*THE INPUT*.

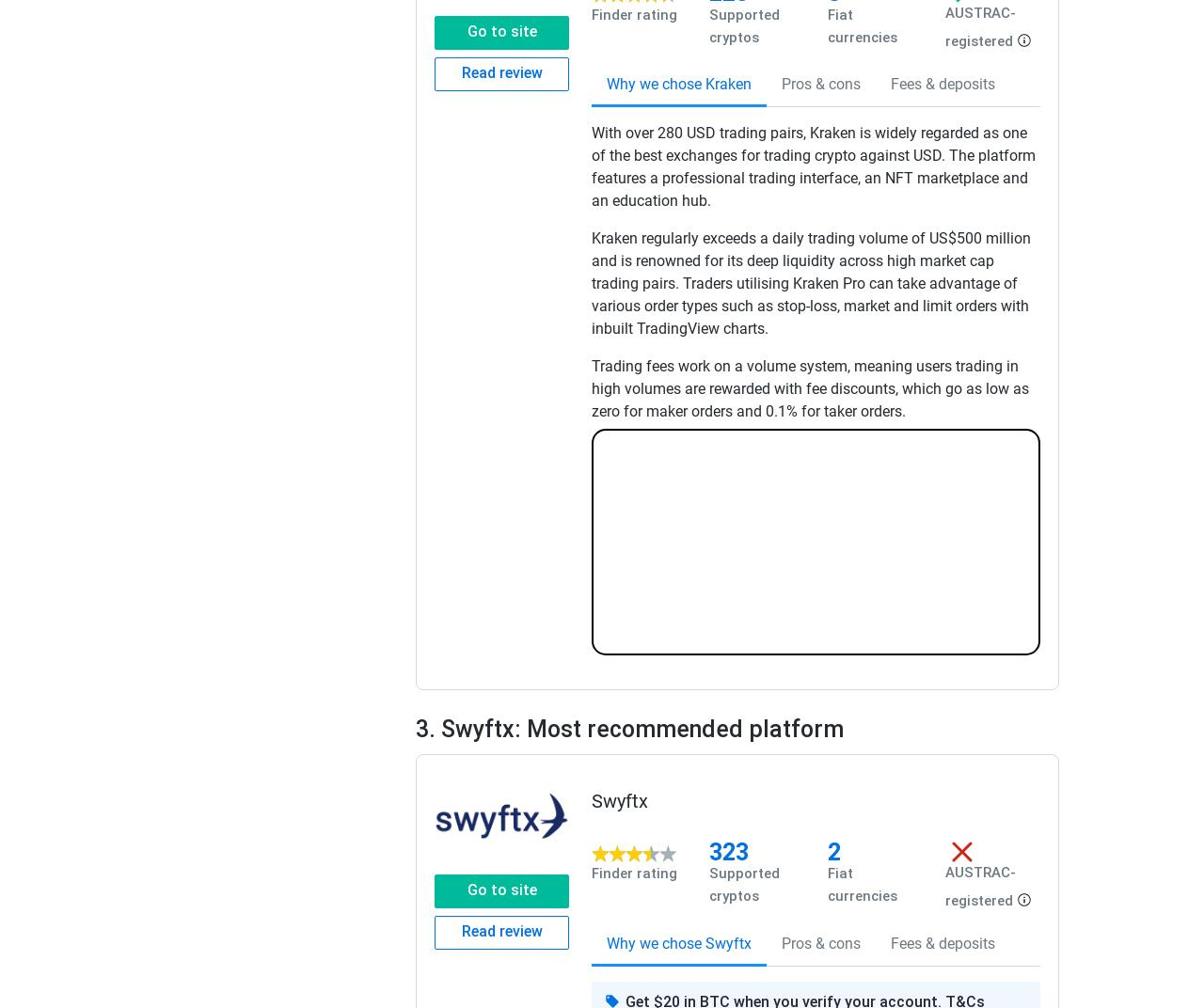 This screenshot has width=1204, height=1008. What do you see at coordinates (619, 798) in the screenshot?
I see `'Swyftx'` at bounding box center [619, 798].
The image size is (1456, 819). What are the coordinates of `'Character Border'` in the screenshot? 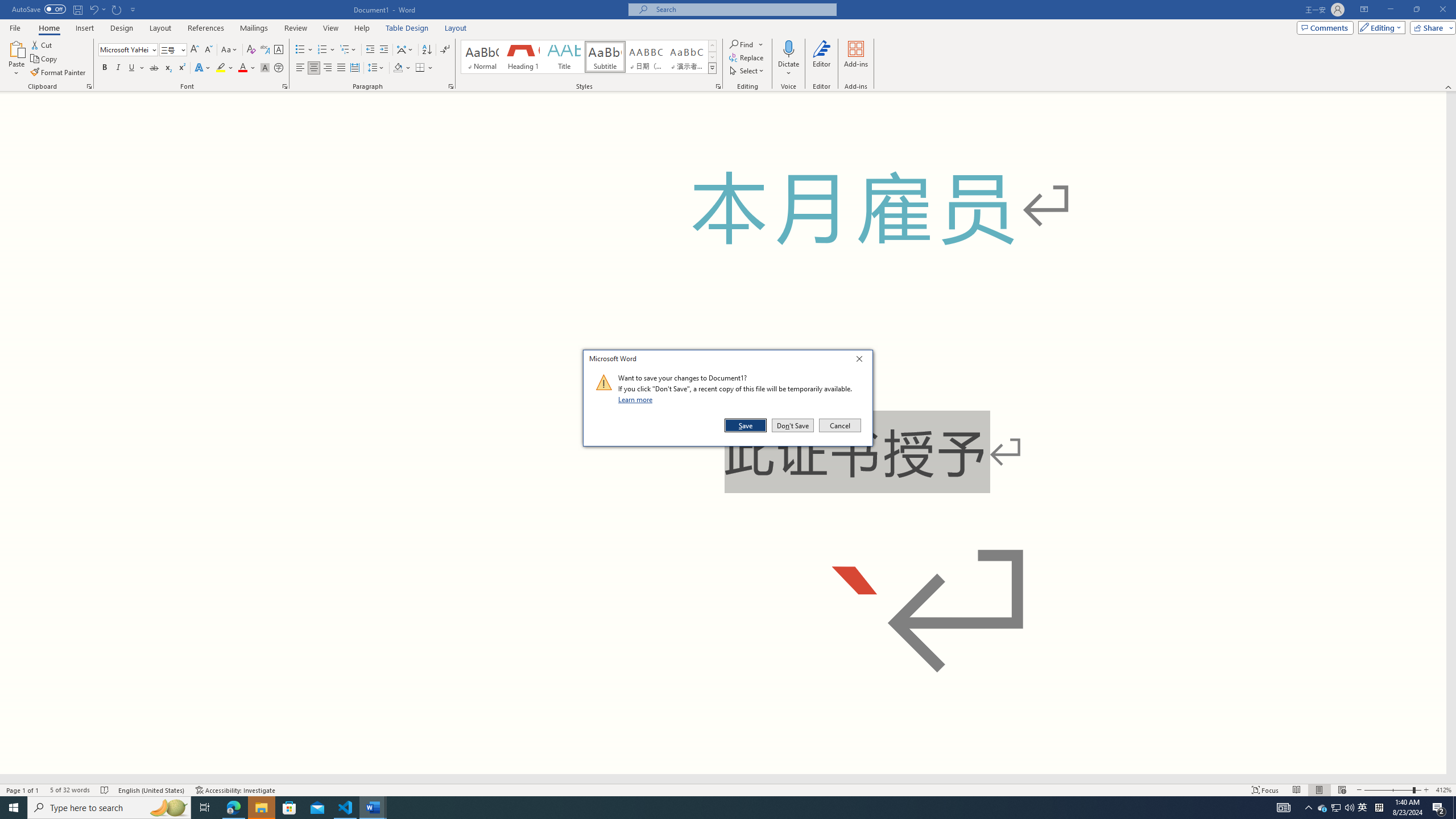 It's located at (278, 49).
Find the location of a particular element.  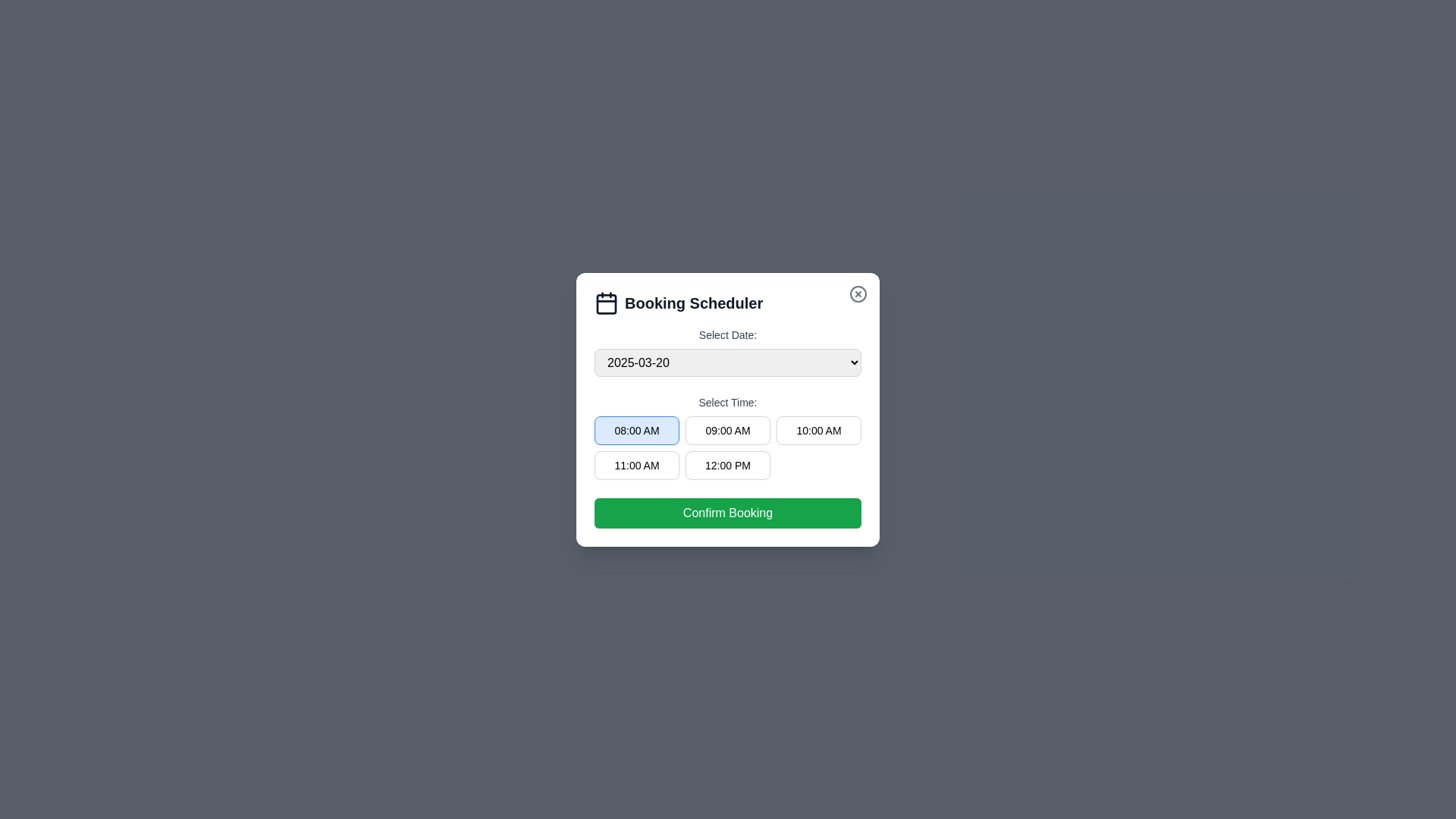

the 'Select Time:' text label located in the center section of the 'Booking Scheduler' modal, positioned above the time slots grid is located at coordinates (728, 401).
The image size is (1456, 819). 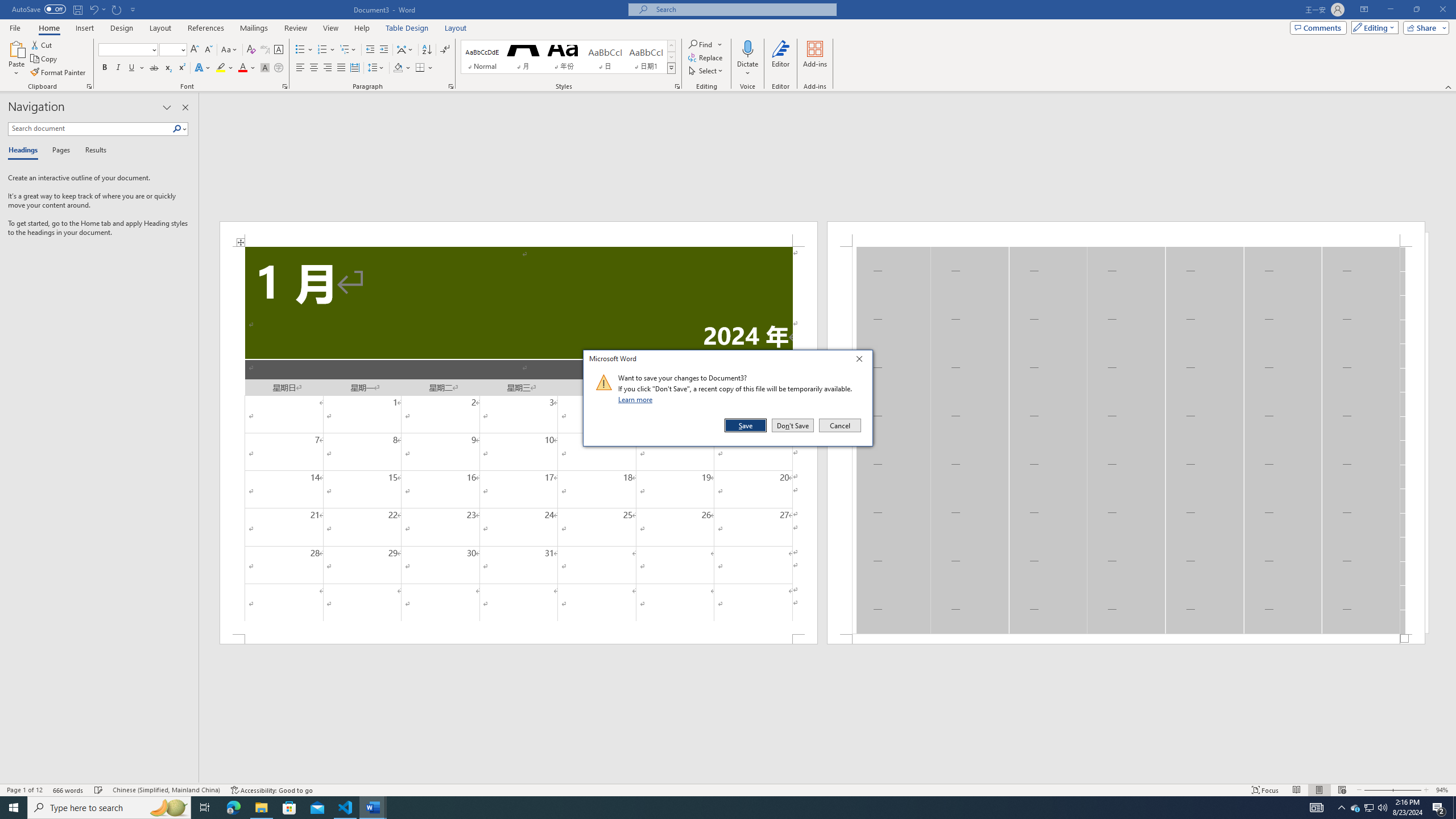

*GIVEN PROBLEM*. Turn the rows from the line containing "Find the location of a particular element." through the end of the rows, both included, into a numbered list. Omit blank lines and leave the pictures out.

*RIGHT ANSWER*.
1. Find the location of a particular element.  
2. the 'Select Time:' text label located in the center section of the 'Booking Scheduler' modal, positioned above the time slots grid is located at coordinates (728, 401).
3. The image size is (1456, 819). 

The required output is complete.